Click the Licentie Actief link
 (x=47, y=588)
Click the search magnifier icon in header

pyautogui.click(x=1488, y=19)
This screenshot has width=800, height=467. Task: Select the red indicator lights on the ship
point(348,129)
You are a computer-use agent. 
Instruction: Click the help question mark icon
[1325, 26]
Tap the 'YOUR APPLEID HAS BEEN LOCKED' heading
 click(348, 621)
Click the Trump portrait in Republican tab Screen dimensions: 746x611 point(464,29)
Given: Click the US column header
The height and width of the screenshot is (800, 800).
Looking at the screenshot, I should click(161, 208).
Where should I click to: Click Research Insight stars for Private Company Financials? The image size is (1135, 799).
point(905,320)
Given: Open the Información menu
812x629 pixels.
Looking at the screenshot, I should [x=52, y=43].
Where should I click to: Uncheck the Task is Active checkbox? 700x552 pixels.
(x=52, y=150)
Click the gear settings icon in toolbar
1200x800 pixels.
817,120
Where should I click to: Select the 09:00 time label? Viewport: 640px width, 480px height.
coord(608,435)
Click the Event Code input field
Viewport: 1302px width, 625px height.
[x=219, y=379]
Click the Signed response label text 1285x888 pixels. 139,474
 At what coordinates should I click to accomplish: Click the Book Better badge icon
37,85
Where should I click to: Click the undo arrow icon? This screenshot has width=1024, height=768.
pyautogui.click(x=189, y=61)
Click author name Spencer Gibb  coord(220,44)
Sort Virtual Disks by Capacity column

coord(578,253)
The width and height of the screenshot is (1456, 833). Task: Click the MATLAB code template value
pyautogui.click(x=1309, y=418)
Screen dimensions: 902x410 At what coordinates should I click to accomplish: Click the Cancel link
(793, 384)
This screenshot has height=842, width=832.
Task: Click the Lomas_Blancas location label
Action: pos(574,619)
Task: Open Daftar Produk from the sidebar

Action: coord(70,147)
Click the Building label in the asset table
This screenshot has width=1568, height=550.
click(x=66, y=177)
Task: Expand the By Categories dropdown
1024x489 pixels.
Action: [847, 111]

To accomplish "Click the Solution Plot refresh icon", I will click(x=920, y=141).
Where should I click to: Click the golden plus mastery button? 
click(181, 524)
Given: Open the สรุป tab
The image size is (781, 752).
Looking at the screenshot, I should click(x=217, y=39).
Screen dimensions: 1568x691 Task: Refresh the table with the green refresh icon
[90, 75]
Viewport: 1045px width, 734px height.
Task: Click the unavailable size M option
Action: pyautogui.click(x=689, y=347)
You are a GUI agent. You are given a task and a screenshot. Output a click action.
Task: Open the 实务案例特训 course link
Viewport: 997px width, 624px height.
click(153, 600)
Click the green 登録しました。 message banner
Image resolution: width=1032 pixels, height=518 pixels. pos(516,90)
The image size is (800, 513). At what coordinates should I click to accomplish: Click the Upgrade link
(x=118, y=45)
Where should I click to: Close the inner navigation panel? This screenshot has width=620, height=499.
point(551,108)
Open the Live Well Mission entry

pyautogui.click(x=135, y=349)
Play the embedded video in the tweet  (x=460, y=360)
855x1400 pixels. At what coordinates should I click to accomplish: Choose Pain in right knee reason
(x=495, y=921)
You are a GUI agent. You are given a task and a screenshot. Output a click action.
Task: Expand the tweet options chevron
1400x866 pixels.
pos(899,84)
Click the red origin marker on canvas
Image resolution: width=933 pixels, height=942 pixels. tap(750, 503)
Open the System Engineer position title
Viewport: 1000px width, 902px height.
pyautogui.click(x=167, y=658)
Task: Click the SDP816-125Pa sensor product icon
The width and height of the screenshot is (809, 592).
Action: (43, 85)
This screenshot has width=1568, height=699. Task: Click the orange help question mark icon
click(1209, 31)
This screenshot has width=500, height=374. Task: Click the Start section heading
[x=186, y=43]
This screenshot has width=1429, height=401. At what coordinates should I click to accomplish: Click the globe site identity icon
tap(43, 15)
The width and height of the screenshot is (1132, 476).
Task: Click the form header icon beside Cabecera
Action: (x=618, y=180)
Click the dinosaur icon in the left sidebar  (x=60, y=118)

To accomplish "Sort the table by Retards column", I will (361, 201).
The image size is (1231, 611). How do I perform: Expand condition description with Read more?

* [TO DO]: With every line kept whole, write out the records again exactly.

* [WRITTEN ANSWER]:
Click the Licentie Actief link
 (x=47, y=588)
Click the search magnifier icon in header

pyautogui.click(x=1488, y=19)
This screenshot has width=800, height=467. Task: Select the red indicator lights on the ship
point(348,129)
You are a computer-use agent. 
Instruction: Click the help question mark icon
[1325, 26]
Tap the 'YOUR APPLEID HAS BEEN LOCKED' heading
 click(348, 621)
Click the Trump portrait in Republican tab Screen dimensions: 746x611 point(464,29)
Given: Click the US column header
The height and width of the screenshot is (800, 800).
Looking at the screenshot, I should click(161, 208).
Where should I click to: Click Research Insight stars for Private Company Financials? The image size is (1135, 799).
point(905,320)
Given: Open the Información menu
812x629 pixels.
Looking at the screenshot, I should [x=52, y=43].
Where should I click to: Uncheck the Task is Active checkbox? 700x552 pixels.
(x=52, y=150)
Click the gear settings icon in toolbar
1200x800 pixels.
817,120
Where should I click to: Select the 09:00 time label? Viewport: 640px width, 480px height.
coord(608,435)
Click the Event Code input field
Viewport: 1302px width, 625px height.
[x=219, y=379]
Click the Signed response label text 1285x888 pixels. 139,474
 At what coordinates should I click to accomplish: Click the Book Better badge icon
37,85
Where should I click to: Click the undo arrow icon? This screenshot has width=1024, height=768.
pyautogui.click(x=189, y=61)
Click author name Spencer Gibb  coord(220,44)
Sort Virtual Disks by Capacity column

coord(578,253)
The width and height of the screenshot is (1456, 833). Task: Click the MATLAB code template value
pyautogui.click(x=1309, y=418)
Screen dimensions: 902x410 At what coordinates should I click to accomplish: Click the Cancel link
(793, 384)
This screenshot has height=842, width=832.
Task: Click the Lomas_Blancas location label
Action: pos(574,619)
Task: Open Daftar Produk from the sidebar

Action: coord(70,147)
Click the Building label in the asset table
This screenshot has width=1568, height=550.
click(x=66, y=177)
Task: Expand the By Categories dropdown
1024x489 pixels.
Action: [847, 111]

To accomplish "Click the Solution Plot refresh icon", I will click(x=920, y=141).
Where should I click to: Click the golden plus mastery button? 
click(181, 524)
Given: Open the สรุป tab
The image size is (781, 752).
Looking at the screenshot, I should click(x=217, y=39).
Screen dimensions: 1568x691 Task: Refresh the table with the green refresh icon
[90, 75]
Viewport: 1045px width, 734px height.
Task: Click the unavailable size M option
Action: pyautogui.click(x=689, y=347)
You are a GUI agent. You are given a task and a screenshot. Output a click action.
Task: Open the 实务案例特训 course link
Viewport: 997px width, 624px height.
click(153, 600)
Click the green 登録しました。 message banner
Image resolution: width=1032 pixels, height=518 pixels. pos(516,90)
The image size is (800, 513). At what coordinates should I click to accomplish: Click the Upgrade link
(x=118, y=45)
Where should I click to: Close the inner navigation panel? This screenshot has width=620, height=499.
point(551,108)
Open the Live Well Mission entry

pyautogui.click(x=135, y=349)
Play the embedded video in the tweet  (x=460, y=360)
855x1400 pixels. At what coordinates should I click to accomplish: Choose Pain in right knee reason
(x=495, y=921)
You are a GUI agent. You are given a task and a screenshot. Output a click action.
Task: Expand the tweet options chevron
1400x866 pixels.
pos(899,84)
Click the red origin marker on canvas
Image resolution: width=933 pixels, height=942 pixels. tap(750, 503)
Open the System Engineer position title
Viewport: 1000px width, 902px height.
pyautogui.click(x=167, y=658)
Task: Click the SDP816-125Pa sensor product icon
The width and height of the screenshot is (809, 592).
Action: (43, 85)
This screenshot has width=1568, height=699. Task: Click the orange help question mark icon
click(1209, 31)
This screenshot has width=500, height=374. Task: Click the Start section heading
[x=186, y=43]
This screenshot has width=1429, height=401. At what coordinates should I click to accomplish: Click the globe site identity icon
tap(43, 15)
The width and height of the screenshot is (1132, 476).
Task: Click the form header icon beside Cabecera
Action: (x=618, y=180)
Click the dinosaur icon in the left sidebar  (x=60, y=118)

To accomplish "Sort the table by Retards column", I will (361, 201).
The image size is (1231, 611). How do I perform: Expand condition description with Read more?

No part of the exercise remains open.